PARA O BEM ou para o mal, queiramos ou não, temos de enfrentar um problema verdadeiramente "histórico": como explorar o petróleo do pré-sal? Ele só é nosso pela premonição e ousadia de termos estabelecido, no governo Médici, o limite de 200 milhas para o mar territorial brasileiro. E ele só será "recurso" quando estiver disponível para ser utilizado fisicamente ou transformado em outro ativo.

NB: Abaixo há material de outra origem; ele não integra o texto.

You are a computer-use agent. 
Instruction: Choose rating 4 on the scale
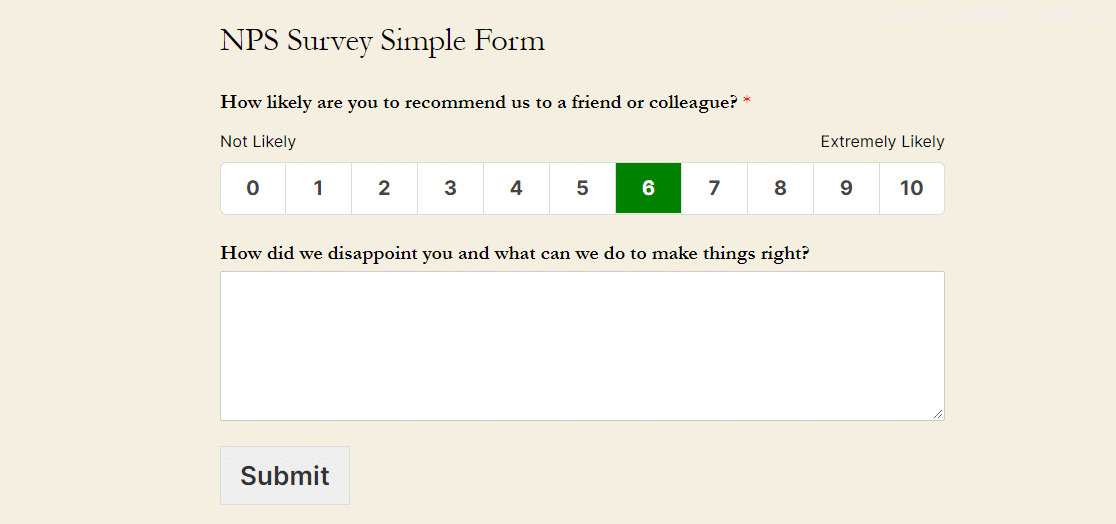(516, 188)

Antes que isso aconteça, será preciso um investimento gigantesco (coisa parecida com 1/3 do nosso PIB anual), que não pode, obviamente, ser realizado nem pelo governo nem apenas pela Petrobras, que não têm recursos ou crédito para tanto. Teremos, necessariamente, de cooptar o capital privado nacional e estrangeiro com experiência no setor, como até agora.
Antes de decidir como isso será feito, é preciso resolver uma preliminar: como vamos alocar eficientemente essa riqueza não-renovável em benefício do bem-estar da presente geração de brasileiros (e não em consumo do governo) e como vamos distribuí-la, no tempo, em benefício da eqüidade intergeracional?

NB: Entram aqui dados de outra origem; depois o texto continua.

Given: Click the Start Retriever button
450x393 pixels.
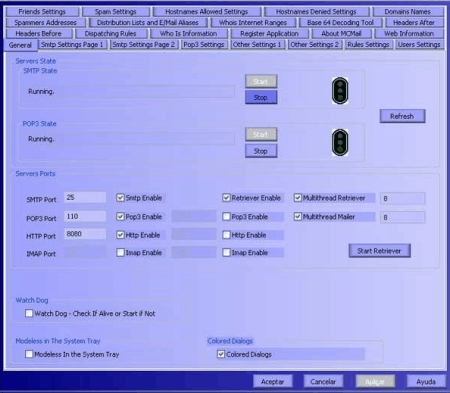Looking at the screenshot, I should click(x=379, y=251).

A restrição adicional é que somos uma sociedade comercialmente aberta, e a solução não deve trabalhar contra uma taxa de câmbio competitiva, que é fundamental para o crescimento da economia real e do emprego no longo prazo, inclusive na indústria do petróleo. A exploração de recursos não-renováveis não se esgota nos problemas técnicos e financeiros.
Implica, também, como conservá-los (se não física, na forma de outros ativos) para a fruição das gerações futuras. Este é o problema estritamente político que envolve uma intervenção estatal maior do que a atual.
Sem aferrar-se a idéias pré-concebidas, sem render-se a resquícios ideológicos, sem esconder-se na imitação de modelos mal compreendidos e sem inventar novos instrumentos, já dispomos das condições e instituições (Agência Nacional do Petróleo, Fundo Soberano e Petrobras) que, coordenadas e ajustadas com inteligência, resolverão o triplo problema de 1) maximizar os benefícios oferecidos pelo pré-sal, 2) reparti-los com as gerações futuras e 3) não comprometer um robusto crescimento econômico e do emprego no longo prazo.
Tem razão o presidente Lula ao dizer que o petróleo do pré-sal é dos brasileiros. Sobre seu governo, pesa a imensa responsabilidade da solução do complexo problema.
Porque chegamos tarde não é preciso pressa: podemos nos beneficiar das experiências bem-sucedidas e evitar as desastrosas, submetendo-as a um sério e intenso debate, como sugeriu o presidente.